The copy must hold every line from the one with "You are a computer-use" through the end of the listing, word for word, and must hold no pictures.

========================================================================

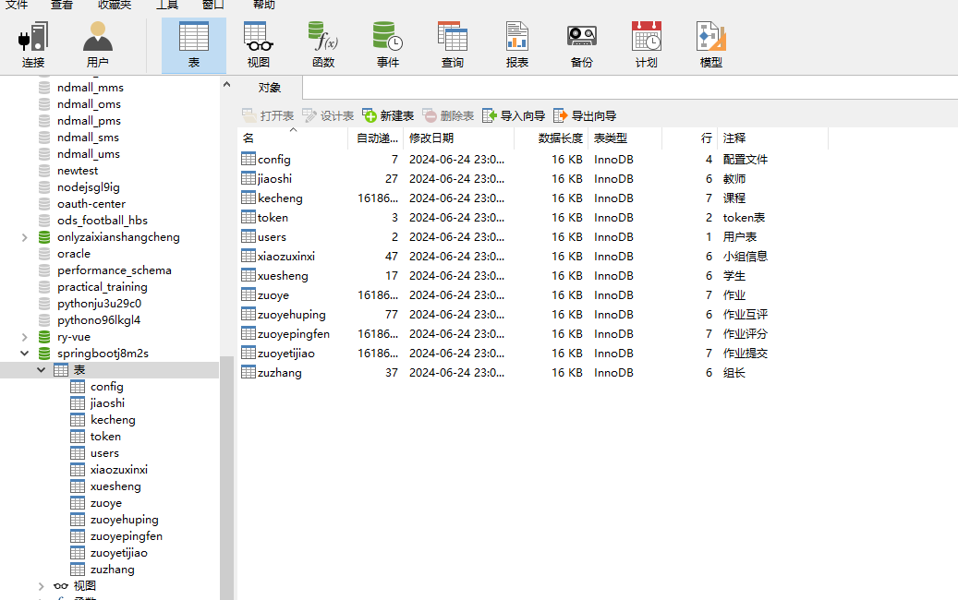
Task: Open the 模型 (Models) designer
Action: click(x=710, y=43)
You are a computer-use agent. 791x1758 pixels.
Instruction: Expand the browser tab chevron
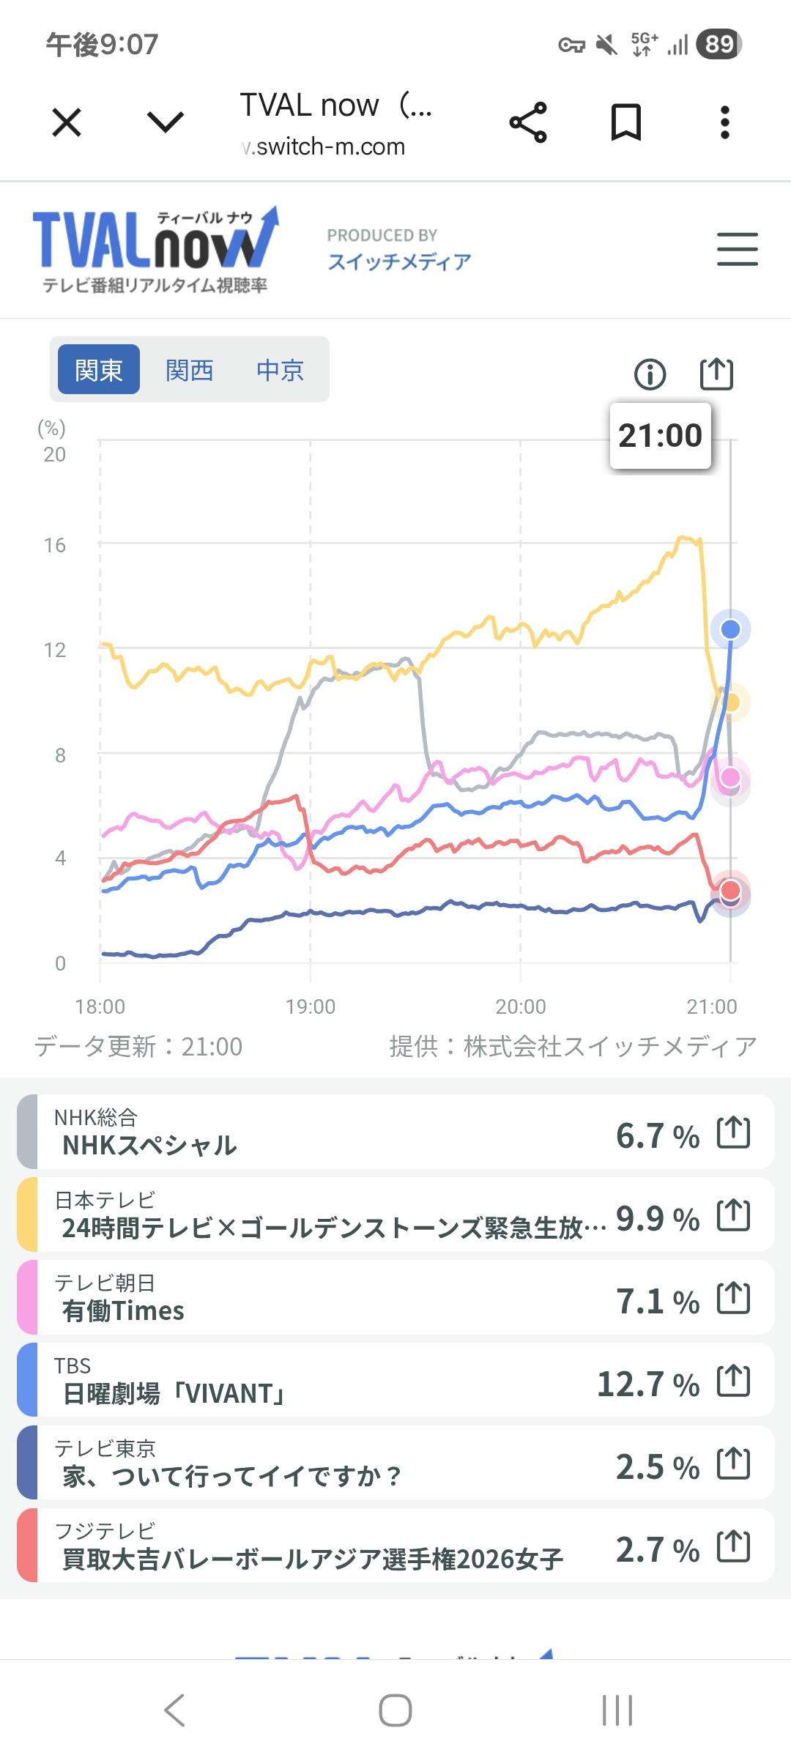click(166, 122)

========================================================================

### [Completed task]
You are a computer-use agent. 791x1758 pixels.
Instruction: Expand the browser tab chevron
click(166, 122)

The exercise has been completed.